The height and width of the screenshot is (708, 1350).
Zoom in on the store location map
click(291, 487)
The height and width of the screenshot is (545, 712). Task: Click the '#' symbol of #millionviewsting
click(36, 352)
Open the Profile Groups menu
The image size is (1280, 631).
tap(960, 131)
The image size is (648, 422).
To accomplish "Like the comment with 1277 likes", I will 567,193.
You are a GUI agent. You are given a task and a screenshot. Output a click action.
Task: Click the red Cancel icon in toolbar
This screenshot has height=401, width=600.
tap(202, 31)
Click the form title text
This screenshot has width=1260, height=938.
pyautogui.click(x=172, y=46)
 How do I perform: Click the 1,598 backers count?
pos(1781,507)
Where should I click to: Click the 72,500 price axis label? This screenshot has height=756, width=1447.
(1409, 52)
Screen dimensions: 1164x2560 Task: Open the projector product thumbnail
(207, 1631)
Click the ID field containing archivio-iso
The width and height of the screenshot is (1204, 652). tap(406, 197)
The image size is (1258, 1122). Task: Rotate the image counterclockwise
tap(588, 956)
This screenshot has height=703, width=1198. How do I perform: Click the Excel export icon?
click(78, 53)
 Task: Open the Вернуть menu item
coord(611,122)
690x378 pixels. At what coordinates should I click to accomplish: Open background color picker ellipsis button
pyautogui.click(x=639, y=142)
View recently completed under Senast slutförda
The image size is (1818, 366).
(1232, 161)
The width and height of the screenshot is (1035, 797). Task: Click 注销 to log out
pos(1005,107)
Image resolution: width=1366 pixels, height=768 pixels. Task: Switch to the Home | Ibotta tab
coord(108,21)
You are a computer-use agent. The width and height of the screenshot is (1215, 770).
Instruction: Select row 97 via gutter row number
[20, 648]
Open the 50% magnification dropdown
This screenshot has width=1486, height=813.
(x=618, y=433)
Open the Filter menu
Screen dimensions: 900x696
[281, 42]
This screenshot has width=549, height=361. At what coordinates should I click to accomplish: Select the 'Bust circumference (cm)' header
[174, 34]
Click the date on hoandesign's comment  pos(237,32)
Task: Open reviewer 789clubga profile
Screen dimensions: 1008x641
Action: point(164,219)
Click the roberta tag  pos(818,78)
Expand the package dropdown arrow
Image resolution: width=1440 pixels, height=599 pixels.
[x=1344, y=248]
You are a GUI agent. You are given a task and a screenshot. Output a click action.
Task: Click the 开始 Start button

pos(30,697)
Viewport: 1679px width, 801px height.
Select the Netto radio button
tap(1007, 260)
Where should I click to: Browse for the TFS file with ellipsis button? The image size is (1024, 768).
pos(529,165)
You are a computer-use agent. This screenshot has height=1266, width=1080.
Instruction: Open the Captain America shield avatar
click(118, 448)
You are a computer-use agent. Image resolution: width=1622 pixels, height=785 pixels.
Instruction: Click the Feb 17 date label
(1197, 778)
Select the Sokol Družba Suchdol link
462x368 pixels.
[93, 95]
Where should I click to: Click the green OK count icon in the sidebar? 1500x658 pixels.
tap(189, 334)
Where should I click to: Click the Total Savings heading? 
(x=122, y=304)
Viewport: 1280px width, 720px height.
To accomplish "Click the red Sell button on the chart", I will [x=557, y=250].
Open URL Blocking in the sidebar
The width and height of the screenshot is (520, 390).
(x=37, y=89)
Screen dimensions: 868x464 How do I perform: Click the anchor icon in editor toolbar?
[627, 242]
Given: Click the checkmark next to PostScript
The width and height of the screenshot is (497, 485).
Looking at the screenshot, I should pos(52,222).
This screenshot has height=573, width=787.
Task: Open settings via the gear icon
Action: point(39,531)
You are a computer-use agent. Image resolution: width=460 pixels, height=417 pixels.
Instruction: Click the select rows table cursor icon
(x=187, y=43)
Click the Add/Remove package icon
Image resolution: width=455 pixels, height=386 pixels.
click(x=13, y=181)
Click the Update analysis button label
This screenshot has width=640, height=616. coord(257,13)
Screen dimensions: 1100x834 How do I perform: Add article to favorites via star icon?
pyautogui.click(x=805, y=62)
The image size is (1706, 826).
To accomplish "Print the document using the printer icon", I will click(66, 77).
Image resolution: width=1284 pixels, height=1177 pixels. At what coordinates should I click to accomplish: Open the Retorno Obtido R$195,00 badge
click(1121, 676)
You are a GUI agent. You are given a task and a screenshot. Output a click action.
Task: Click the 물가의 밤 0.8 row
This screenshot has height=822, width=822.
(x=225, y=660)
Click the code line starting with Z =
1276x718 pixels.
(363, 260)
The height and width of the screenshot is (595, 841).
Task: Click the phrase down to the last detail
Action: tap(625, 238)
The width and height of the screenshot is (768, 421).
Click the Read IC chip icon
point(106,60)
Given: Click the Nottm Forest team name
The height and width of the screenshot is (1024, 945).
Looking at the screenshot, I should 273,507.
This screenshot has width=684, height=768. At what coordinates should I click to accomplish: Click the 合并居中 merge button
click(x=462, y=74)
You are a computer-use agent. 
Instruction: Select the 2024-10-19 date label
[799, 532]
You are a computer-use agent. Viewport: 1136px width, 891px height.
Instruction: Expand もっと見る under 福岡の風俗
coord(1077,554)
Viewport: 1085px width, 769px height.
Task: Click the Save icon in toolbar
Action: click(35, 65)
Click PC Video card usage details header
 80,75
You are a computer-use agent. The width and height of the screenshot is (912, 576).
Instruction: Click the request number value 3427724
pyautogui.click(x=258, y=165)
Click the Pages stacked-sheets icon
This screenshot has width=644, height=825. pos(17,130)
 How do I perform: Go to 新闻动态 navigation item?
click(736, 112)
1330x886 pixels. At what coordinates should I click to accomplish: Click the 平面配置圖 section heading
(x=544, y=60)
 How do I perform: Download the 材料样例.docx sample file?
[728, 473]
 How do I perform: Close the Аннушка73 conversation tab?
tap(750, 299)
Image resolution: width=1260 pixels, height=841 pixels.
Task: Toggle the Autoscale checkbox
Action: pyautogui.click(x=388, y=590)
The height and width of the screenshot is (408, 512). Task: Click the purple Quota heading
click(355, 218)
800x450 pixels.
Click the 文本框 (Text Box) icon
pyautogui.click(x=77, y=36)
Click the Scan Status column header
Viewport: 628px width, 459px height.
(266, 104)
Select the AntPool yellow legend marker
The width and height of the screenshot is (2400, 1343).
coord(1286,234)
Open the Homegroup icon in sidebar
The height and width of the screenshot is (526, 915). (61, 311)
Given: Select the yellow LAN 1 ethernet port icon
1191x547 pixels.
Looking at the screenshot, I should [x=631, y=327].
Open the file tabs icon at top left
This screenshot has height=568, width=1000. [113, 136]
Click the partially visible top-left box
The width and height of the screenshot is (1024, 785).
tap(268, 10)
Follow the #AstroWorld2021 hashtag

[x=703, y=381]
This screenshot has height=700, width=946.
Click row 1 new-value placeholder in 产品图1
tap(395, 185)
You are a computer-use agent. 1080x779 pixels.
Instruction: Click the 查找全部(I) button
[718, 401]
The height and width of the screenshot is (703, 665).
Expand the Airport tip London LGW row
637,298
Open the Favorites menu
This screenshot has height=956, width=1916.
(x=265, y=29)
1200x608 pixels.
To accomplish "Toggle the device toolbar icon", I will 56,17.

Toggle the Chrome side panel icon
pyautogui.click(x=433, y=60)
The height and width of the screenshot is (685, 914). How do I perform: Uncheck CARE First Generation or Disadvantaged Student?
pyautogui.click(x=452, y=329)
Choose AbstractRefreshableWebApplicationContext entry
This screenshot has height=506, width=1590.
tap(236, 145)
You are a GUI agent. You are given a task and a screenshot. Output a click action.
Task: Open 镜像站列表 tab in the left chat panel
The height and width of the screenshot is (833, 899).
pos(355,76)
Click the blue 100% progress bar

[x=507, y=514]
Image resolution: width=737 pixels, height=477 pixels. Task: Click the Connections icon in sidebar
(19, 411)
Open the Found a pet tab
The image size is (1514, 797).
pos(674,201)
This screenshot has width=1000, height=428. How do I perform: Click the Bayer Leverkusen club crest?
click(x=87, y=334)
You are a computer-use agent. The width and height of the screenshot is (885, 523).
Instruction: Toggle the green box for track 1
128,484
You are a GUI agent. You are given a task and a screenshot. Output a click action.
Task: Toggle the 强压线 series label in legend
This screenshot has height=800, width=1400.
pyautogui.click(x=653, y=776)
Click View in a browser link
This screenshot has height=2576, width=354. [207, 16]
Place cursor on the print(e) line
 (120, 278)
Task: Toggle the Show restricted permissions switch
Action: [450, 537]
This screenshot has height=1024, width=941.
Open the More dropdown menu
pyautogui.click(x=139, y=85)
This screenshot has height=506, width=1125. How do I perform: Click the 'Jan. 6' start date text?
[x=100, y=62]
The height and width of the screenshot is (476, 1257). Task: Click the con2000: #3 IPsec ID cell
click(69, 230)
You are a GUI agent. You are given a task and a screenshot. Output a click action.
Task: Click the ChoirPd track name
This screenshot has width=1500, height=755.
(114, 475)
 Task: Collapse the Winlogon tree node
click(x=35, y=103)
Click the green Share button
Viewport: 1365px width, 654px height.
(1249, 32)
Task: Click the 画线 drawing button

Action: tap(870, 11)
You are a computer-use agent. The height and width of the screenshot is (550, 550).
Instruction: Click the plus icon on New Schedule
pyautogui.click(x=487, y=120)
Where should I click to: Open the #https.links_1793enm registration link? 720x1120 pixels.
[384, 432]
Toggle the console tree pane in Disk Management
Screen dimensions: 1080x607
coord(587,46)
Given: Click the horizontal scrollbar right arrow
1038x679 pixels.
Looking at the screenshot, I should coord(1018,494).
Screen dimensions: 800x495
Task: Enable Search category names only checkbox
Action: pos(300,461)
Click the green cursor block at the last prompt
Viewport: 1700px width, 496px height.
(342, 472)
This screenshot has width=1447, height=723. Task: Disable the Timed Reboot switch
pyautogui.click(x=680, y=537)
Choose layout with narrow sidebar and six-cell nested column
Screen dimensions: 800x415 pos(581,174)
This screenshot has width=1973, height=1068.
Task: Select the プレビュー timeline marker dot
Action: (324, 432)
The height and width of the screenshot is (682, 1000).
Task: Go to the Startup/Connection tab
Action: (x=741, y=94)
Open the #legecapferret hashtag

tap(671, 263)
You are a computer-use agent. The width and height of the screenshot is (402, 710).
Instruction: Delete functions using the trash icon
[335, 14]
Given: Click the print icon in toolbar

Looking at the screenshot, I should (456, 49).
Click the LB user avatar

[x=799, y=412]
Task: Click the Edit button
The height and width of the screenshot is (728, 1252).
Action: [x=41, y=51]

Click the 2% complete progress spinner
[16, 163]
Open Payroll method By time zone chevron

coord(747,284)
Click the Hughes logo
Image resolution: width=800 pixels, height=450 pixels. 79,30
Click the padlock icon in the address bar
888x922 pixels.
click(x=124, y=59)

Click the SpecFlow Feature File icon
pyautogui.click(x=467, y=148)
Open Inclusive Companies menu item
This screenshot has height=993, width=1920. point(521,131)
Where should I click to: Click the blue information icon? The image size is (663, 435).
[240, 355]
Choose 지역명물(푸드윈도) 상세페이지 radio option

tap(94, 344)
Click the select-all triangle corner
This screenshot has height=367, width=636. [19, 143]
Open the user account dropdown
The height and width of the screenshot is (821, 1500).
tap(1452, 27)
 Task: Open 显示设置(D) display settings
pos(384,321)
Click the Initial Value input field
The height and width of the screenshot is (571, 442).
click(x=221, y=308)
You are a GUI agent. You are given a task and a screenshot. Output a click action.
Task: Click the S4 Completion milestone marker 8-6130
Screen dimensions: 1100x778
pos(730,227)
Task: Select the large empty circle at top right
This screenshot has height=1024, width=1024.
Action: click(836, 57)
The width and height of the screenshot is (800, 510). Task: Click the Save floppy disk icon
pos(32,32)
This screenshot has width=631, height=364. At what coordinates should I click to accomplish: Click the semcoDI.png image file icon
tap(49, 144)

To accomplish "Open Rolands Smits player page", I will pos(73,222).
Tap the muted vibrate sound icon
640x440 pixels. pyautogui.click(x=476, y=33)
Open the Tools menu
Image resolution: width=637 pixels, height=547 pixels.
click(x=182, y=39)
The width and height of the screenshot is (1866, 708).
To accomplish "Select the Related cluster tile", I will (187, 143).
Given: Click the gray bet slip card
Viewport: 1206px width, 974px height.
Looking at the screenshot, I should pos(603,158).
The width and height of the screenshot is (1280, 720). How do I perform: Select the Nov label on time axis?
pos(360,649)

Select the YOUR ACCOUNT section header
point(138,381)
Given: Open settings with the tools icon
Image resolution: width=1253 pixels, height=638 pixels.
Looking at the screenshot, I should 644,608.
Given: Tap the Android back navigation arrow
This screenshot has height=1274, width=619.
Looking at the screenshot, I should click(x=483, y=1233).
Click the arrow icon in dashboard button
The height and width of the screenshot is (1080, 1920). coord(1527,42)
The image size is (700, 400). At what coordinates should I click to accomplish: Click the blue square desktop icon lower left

=======

TASK TO COMPLETE:
Please print the lines from the start of the records up to and including the line with "Click the form title text", copying each one exactly and leaving out the rest.

ANSWER TO THIS PROBLEM:
The height and width of the screenshot is (708, 1350).
Zoom in on the store location map
click(291, 487)
The height and width of the screenshot is (545, 712). Task: Click the '#' symbol of #millionviewsting
click(36, 352)
Open the Profile Groups menu
The image size is (1280, 631).
tap(960, 131)
The image size is (648, 422).
To accomplish "Like the comment with 1277 likes", I will 567,193.
You are a GUI agent. You are given a task and a screenshot. Output a click action.
Task: Click the red Cancel icon in toolbar
This screenshot has height=401, width=600.
tap(202, 31)
Click the form title text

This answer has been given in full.